Slipping out of his Team GBR jacket for the final time at Royal Windsor in 2017 remains one of the most poignant moments in showjumping history. This time around, he was content to leave the sport that has provided a lifetime of adventures.
“I’m more relaxed now – when I was riding, I suffered from real stress that stemmed from a fear of failure,” reveals Nick, before adding: “There was a day last winter when I had a proper jump on Big Star and he felt fantastic. The temptation was there – for a while I really thought Tokyo was a possibility. But that fear of failure returned and became the turning point – quit while you’re ahead, I reminded myself.”
There was talk of a movie being made, and Laura Kraut’s film-writer son Bobby took up the mantle to write the screenplay; all it needs is the green light from Hollywood so we may relive this incredible story once again.
Nick always claims: “It’s not what you win in a day or a week, it’s what you win in a lifetime” and it’s fair to say he nailed it.
“What would I tell my 15-year-old self? Don’t panic, it will all come good at the end.”
Harvey Smith on Nick
“He was always so dedicated, and he just improved until he won the gold medal in Rio.
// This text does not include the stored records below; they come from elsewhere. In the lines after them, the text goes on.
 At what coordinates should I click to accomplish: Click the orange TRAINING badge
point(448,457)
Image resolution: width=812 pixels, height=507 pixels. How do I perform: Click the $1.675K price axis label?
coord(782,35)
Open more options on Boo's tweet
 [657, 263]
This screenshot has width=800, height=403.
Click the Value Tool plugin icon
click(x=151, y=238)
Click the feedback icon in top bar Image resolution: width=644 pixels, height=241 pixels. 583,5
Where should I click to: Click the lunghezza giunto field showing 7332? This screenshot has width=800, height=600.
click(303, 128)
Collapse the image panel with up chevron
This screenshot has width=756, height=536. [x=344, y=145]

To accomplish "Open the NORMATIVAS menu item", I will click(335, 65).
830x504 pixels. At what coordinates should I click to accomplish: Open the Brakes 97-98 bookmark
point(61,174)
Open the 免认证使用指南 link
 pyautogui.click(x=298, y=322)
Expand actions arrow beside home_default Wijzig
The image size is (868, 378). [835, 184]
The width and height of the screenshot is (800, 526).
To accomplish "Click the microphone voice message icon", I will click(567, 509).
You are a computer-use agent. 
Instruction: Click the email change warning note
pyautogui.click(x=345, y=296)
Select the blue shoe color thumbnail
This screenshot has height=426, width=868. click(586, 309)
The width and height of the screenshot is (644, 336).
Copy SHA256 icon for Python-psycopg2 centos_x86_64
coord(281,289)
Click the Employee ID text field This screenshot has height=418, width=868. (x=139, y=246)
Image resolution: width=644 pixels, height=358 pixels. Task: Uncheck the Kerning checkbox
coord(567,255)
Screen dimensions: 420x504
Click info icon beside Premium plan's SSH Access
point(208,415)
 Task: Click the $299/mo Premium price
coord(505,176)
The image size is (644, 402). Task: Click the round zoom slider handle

“When Nick first started out, David Broome and I were the leaders, so when the next generation came through – Nick, John and Michael Whitaker – they had the best schooling ground because the only way they were ever going to win was by getting as good as us. We raised the bar for them, if you like.
“We doubted Nick a bit when he first joined us on Nations Cup teams because he always seemed to be riding as an individual; to him it was all about the grand prix. But as time went on, he became more of a team player – the best team player there was, in fact.”
The horses that meant the most
Arko III
Lisa Hales says of the family’s Argentinus stallion: “Nick and Arko had such an amazing partnership. British showjumping has a lot to thank Arko for – if he hadn’t brought Nick out of retirement, there would have been no Big Star and no Olympic gold.”
Nick adds: “Arko was such a beautiful, classic style of jumper. He wasn’t the easiest horse because he was a bit mouthy, but he was very careful and extremely brave. He was special.”
Big Star
Nick teamed up with the Widdowsons’ Dutch warmblood stallion “Henry” as a five-year-old and the son of Quick Star became only the second horse after Hans Günter Winkler’s Halla in 1960 to win gold at two Olympic Games.
“He’s the ultimate horse – brave, with all the scope, he’s careful, he has so many gears and he’s clever,” says Nick. “Big Star felt as if he could jump absolutely everything. I always thought if there was a horse that could win gold, it was him.”
John Whitaker on Nick
“There are no grey areas with Nick and he says what he thinks, but he’s always positive. Over the years we travelled a lot together, and had some good times along the way, but you can guarantee that wherever you are, whatever you’re doing, at 8pm he falls asleep.
“There was no better man when he was on a mission and he was utterly focused on winning the right classes. After winning that brilliant team gold in London but missing out on the individual, he knew Big Star had it in him; for the next four years he planned it and he did it, and for that he’ll always be remembered.”
Did you know?
- Nick took part in the first-ever team chase at Hickstead in 1974, televised live on the BBC. His team mates were Ted Edgar, Bob Ellis and Rowland Fernyhough. Nick ended up in hospital for four days after falling at a ditch.
- He has watched every episode of Only Fools and Horses “too many times to remember”. His sons gave him a replica of Del Boy’s three-wheeler one Christmas, complete with blow-up doll and a set of furry dice.
- The saddle Nick rode in at the Rio Olympics, he’d been using for 35 years: “I’m not superstitious, I’m just a creature of habit.”